Muslims in Germany face racism, hatred and discrimination on a daily basis, according to an independent commission assigned by the German government.
The Independent Group of Experts that worked on hostility towards Muslims for three years provided a comprehensive report on the racism faced by the Muslim population of Germany. The findings were released on Thursday.
"Many of the 5.5 million Muslims in Germany experience marginalization and discrimination in day-to-day life -- up to and including hatred and violence," German Interior Minister Nancy Faeser said after receiving the report.
After analyzing the scientific studies, police crime statistics, and documentation of anti-Muslim incidents by different agencies, the report concluded that at least one-third of Muslims in Germany have been victims of racism due to their religious background.
The experts noted that the real numbers are probably higher as only 10 percent of the Muslim population report hostility and hate crimes against them.
According to the report, Muslims in Germany do not only face racism but are also subjected to daily stereotyping ranging from kindergarten to old age.
The 12-member commission cited data showing around every other German agreed with anti-Muslim statements, "providing a dangerous breeding ground" for extremist groups.
Even German-born Muslims were widely seen as "foreign" while Islam was often presented as a "backward religion" and women wearing traditional headscarves faced "particularly dramatic forms of hostility," the experts said.
The report said that the negative prejudice for the community includes “the attribution of widespread, largely unchangeable, backward-thinking and threatening characteristics to Muslims and people perceived as Muslim.”
In an analysis of popular culture, the report found that nearly 90 percent of films the panel watched presented a negative view of Muslims, often associating them with "terror attacks, wars and oppression of women.”
Pointing to an example of stereotyping Muslims in education, the authors of the study read excerpts from a political science textbook from 2019.
The book claims Muslims “want to live better than they do at home, yet they insist on their identity, which includes headscarves, mosques, prayers in schools, forced marriages, oppression of women……for many of them, that is part of their sense of ‘us’. The problem is: it collides with our sense of ‘us.’”
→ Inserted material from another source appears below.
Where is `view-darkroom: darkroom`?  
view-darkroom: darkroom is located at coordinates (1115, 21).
This negative labeling of Muslims has led to the exclusion of Muslims from Germany’s mainstream society that perceives Muslims as “the others, despite the fact that half of the Muslims living in the country are German passport holders,” the study added.
It said that crime statistics were beginning to show a more accurate picture of anti-Muslim attacks but acknowledged many went unreported.
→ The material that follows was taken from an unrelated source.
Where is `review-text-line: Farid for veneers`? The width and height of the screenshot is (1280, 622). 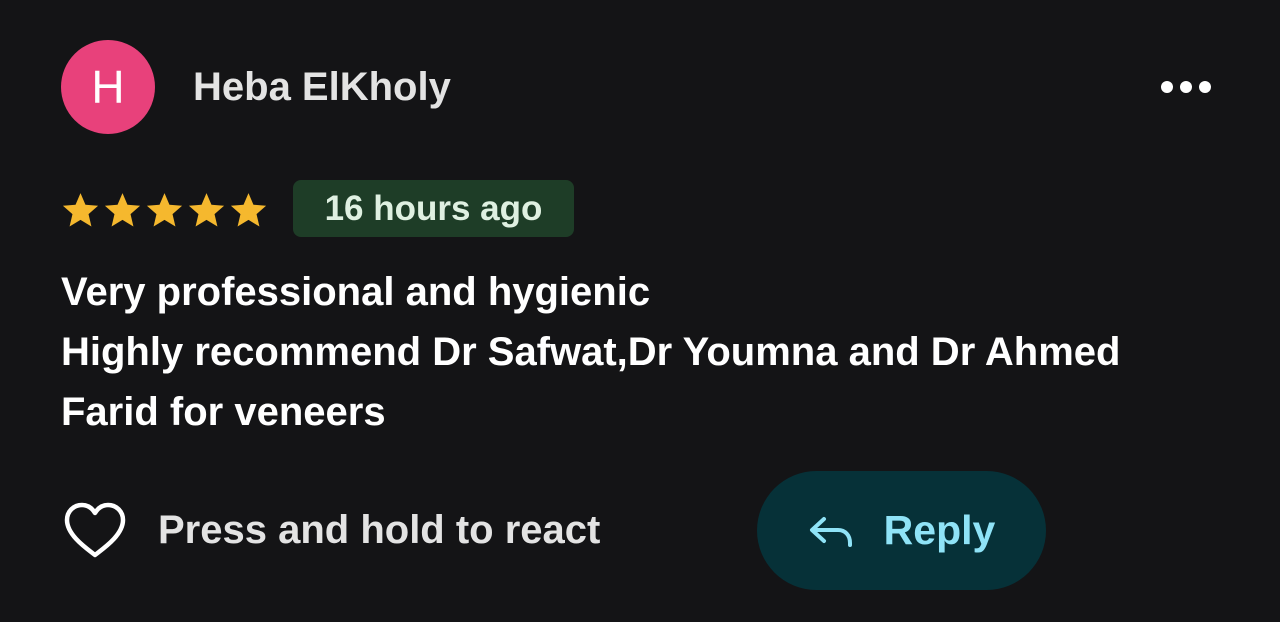
review-text-line: Farid for veneers is located at coordinates (224, 412).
Calling Muslims "one of the most under-pressure minorities" in Germany, the panel presented recommendations to political leaders, police and educators as well as the media and entertainment sectors.
Faeser said that the government "would intensively study the report's findings and recommendations" and work to "fight discrimination and better protect Muslims from exclusion."
Former German interior minister Horst Seehofer launched the commission in 2020 after a far-right extremist killed 10 people and wounded five others in an anti-Muslim shooting spree in the central city of Hanau.
The attack shocked Muslims around the globe and prompted human rights groups to raise an alarm about the growing Islamophobic sentiment in the West.
It is important to mention that the far-right Alternative for Germany (AfD) party, currently polling at around 20 percent nationally, had an explicitly anti-Muslim party platform.